[Saved data entries]

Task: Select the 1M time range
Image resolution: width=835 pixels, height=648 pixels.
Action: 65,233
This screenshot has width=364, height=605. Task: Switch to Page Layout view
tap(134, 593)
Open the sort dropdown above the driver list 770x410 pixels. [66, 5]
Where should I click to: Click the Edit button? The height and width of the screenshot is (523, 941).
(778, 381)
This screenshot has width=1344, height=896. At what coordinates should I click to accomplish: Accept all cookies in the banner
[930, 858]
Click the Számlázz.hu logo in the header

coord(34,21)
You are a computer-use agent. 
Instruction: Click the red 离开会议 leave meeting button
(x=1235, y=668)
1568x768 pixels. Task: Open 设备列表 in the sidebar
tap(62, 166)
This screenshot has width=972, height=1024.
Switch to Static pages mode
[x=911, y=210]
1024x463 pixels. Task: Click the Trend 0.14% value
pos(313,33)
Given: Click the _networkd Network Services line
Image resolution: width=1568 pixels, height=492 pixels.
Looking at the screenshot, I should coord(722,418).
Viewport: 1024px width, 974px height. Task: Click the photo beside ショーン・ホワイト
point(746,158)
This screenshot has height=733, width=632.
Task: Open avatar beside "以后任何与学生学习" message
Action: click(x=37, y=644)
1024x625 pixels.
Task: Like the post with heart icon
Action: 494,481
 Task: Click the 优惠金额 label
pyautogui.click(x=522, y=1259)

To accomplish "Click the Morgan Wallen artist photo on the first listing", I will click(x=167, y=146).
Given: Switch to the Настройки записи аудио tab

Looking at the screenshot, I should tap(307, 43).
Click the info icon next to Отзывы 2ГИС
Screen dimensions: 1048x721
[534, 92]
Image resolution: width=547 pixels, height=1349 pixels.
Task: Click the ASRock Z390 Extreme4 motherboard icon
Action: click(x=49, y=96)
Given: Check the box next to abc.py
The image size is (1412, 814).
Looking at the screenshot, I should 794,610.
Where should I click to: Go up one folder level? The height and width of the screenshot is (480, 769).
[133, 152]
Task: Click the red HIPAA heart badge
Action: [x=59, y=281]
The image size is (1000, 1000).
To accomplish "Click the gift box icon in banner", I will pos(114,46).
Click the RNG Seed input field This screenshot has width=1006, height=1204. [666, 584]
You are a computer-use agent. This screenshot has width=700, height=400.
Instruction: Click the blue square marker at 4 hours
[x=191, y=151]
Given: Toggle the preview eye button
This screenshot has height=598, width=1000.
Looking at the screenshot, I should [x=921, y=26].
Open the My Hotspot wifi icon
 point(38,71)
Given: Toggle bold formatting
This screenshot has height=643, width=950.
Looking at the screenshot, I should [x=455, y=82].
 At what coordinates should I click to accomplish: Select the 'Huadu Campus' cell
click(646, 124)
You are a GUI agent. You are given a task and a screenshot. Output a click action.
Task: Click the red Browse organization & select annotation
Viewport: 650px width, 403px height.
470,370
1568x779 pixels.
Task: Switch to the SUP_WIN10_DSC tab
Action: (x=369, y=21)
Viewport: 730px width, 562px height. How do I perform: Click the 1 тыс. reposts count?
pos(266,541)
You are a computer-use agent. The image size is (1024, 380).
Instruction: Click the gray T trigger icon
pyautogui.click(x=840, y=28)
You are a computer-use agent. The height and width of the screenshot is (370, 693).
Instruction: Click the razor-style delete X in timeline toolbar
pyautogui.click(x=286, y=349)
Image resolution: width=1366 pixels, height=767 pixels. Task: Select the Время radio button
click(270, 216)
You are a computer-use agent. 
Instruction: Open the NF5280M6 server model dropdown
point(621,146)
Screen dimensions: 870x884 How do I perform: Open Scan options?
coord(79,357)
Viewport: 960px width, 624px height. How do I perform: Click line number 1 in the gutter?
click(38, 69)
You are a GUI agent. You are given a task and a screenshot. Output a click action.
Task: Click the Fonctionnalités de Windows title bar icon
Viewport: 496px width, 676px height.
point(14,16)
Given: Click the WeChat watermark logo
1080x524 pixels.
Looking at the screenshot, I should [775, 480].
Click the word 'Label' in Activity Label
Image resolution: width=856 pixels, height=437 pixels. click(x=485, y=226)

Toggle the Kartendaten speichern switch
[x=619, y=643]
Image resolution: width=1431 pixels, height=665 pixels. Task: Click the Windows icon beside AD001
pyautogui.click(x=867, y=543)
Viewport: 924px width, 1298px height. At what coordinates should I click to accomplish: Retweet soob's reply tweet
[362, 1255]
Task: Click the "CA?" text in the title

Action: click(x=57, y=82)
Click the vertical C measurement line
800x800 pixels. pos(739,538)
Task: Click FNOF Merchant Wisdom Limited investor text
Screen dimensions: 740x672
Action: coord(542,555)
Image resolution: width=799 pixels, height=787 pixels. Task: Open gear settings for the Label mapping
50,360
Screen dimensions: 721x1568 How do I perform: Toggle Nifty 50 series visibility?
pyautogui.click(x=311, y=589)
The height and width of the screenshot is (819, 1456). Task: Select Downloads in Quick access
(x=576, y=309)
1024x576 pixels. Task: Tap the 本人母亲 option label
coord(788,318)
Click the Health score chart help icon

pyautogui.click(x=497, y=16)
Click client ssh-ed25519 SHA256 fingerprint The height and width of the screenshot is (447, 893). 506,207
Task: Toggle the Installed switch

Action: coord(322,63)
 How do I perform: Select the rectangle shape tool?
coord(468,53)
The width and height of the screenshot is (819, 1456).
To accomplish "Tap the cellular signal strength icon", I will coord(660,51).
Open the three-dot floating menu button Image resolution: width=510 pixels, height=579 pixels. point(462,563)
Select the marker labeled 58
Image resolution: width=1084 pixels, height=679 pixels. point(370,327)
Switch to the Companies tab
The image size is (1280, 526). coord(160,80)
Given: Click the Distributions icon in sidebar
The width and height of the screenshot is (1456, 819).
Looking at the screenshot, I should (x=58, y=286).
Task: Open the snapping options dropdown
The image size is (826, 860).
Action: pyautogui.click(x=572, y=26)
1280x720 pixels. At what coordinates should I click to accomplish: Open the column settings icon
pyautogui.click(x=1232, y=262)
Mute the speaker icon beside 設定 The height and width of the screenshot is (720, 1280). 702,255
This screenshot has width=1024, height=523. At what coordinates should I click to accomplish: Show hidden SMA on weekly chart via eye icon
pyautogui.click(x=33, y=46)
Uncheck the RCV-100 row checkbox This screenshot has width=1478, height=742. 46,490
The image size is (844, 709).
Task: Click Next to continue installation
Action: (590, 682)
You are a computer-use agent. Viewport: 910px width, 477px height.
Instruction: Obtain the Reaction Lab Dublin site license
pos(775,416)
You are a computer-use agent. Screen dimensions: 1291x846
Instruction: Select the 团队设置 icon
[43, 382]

=== Instructions for the task ===
Scan the records above for the word "computer". Copy each line that has it.

=== Solution to this task ===
You are a computer-use agent. 
You are a computer-use agent. This screenshot has width=700, height=400.
You are a computer-use agent. The image size is (1024, 380).
You are a computer-use agent. The height and width of the screenshot is (370, 693).
You are a computer-use agent. 
You are a computer-use agent. Viewport: 910px width, 477px height.
You are a computer-use agent. Screen dimensions: 1291x846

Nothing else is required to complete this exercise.